The molar mass of H₂O is 18.0 g mol^-1.

Hence,

(24.93 g H₂O) × (1 mol H₂O / 18.0 g H₂O) = 1.385 mol H₂O

Moles of H₂O = 1.385 mol

This problem can be summarized thusly:

1) Ice is heated from -16°C to 0°C.

The heat absorbed is calculated by using the specific heat of ice (S_ice = 2.1 J/g°C) and the equation:

q = m × S × ΔT

q₁ = m × S_ice × (T_f - T_i)

q₁ = 24.93 g × 2.1 J/g°C × (0 - (-16))°C = 837.65 J = 0.83765 kJ

q₁ = 0.83765 kJ

2) Ice is melted at 0°C. The heat absorbed is calculated by multiplying the moles of ice by the molar heat of fusion (ΔH_f).
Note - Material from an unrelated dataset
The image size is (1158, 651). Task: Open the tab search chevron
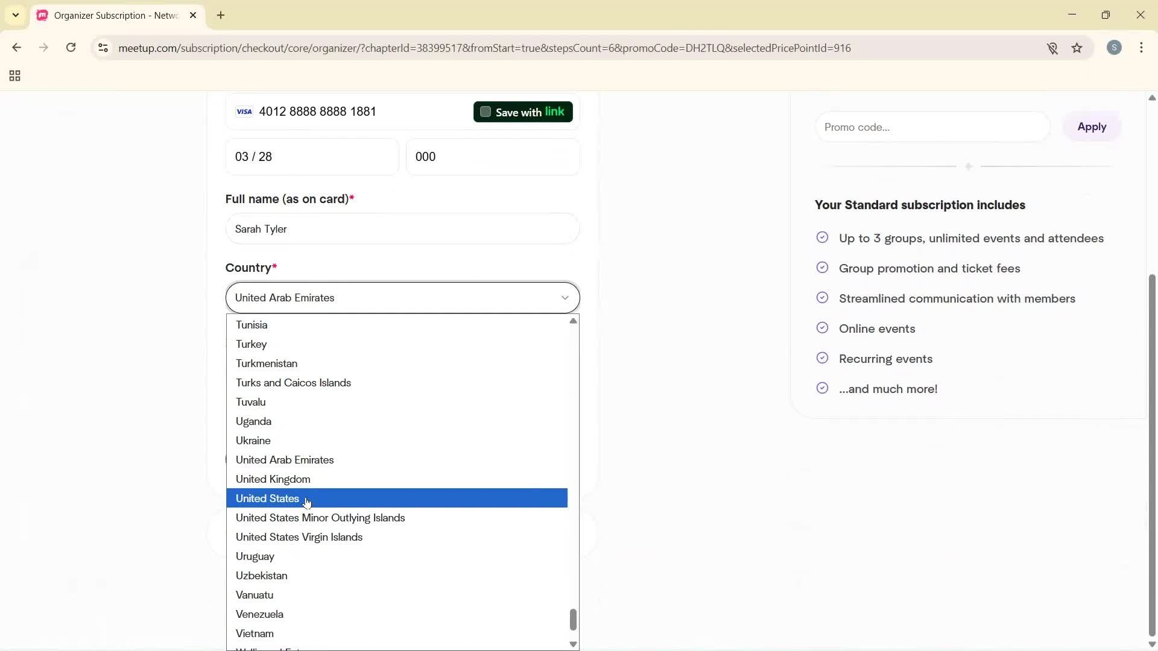pos(15,15)
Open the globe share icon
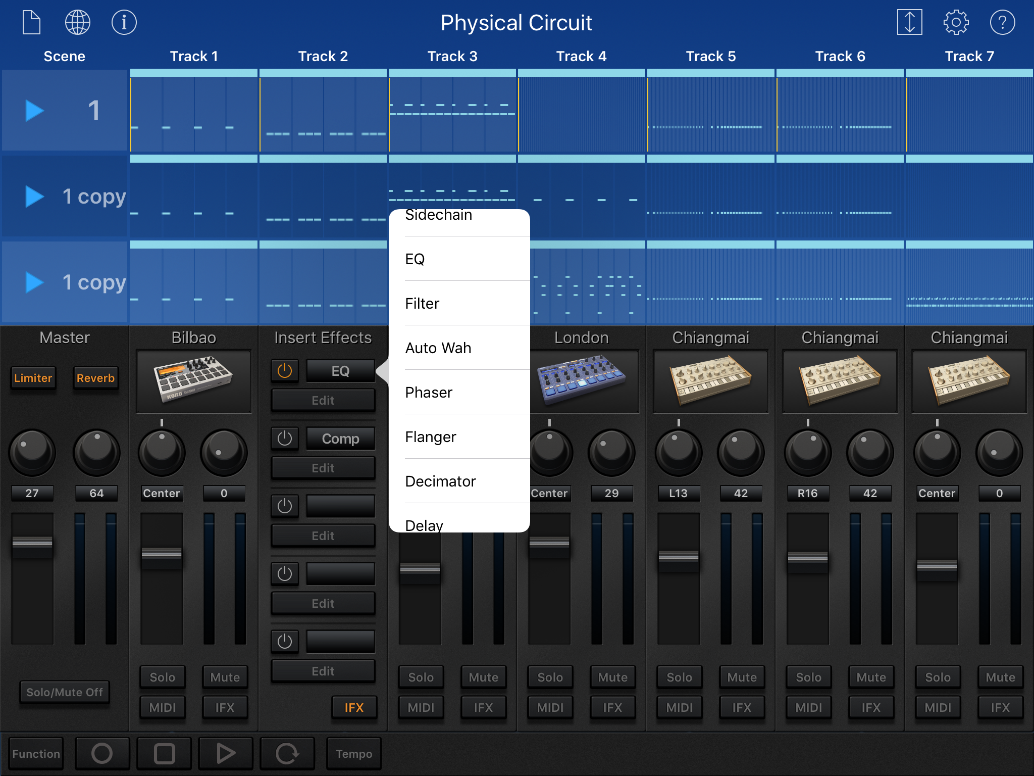Screen dimensions: 1034x776 click(x=78, y=23)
q₂ = ΔH_f × n = 6.02 kJ/mol × 1.385 mol = 8.3377 kJ

q₂ = 8.3377 kJ

3) Water at 0°C is heated to 100°C. The heat absorbed is calculated by using the specific heat of water (S_water = 4.2 J/g°C) and the equation: q = m × S × ΔT

q₃ = m × S_water × (T_f - T_i)

q₃ = 24.93 g × 4.2 J/g°C × (100 - 0)°C = 10470.6 J = 10.4706 kJ

q₃ = 10.4706 kJ

4) Water is vaporized to steam at 100°C. The heat absorbed is calculated by multiplying the grams of water by the heat of vaporization (ΔH_v) in kJ/g.

q₄ = ΔH_v × m = 2.26 kJ/g × 24.93 g = 56.3418 kJ

q₄ = 56.3418 kJ

5) Steam is heated from 100°C to 113°C. The heat absorbed is calculated by using the specific heat of steam (S_steam = 1.7 J/g°C) and the equation: q = m × S × ΔT

q₅ = m × S_steam × (T_f - T_i)

q₅ = 24.93 g × 1.7 J/g°C × (113 - 100)°C = 550.853 J = 0.55095 kJ

q₅ = 0.55095 kJ

q = q₁ + q₂ + q₃ + q₄ + q₅

q = 0.83765 kJ + 8.3377 kJ + 10.4706 kJ + 56.3418 kJ + 0.55095 kJ = 76.5387 kJ = 76.54 kJ

q = 76.54 kJ

Answer: 76.54 kJ of energy was absorbed by the sample.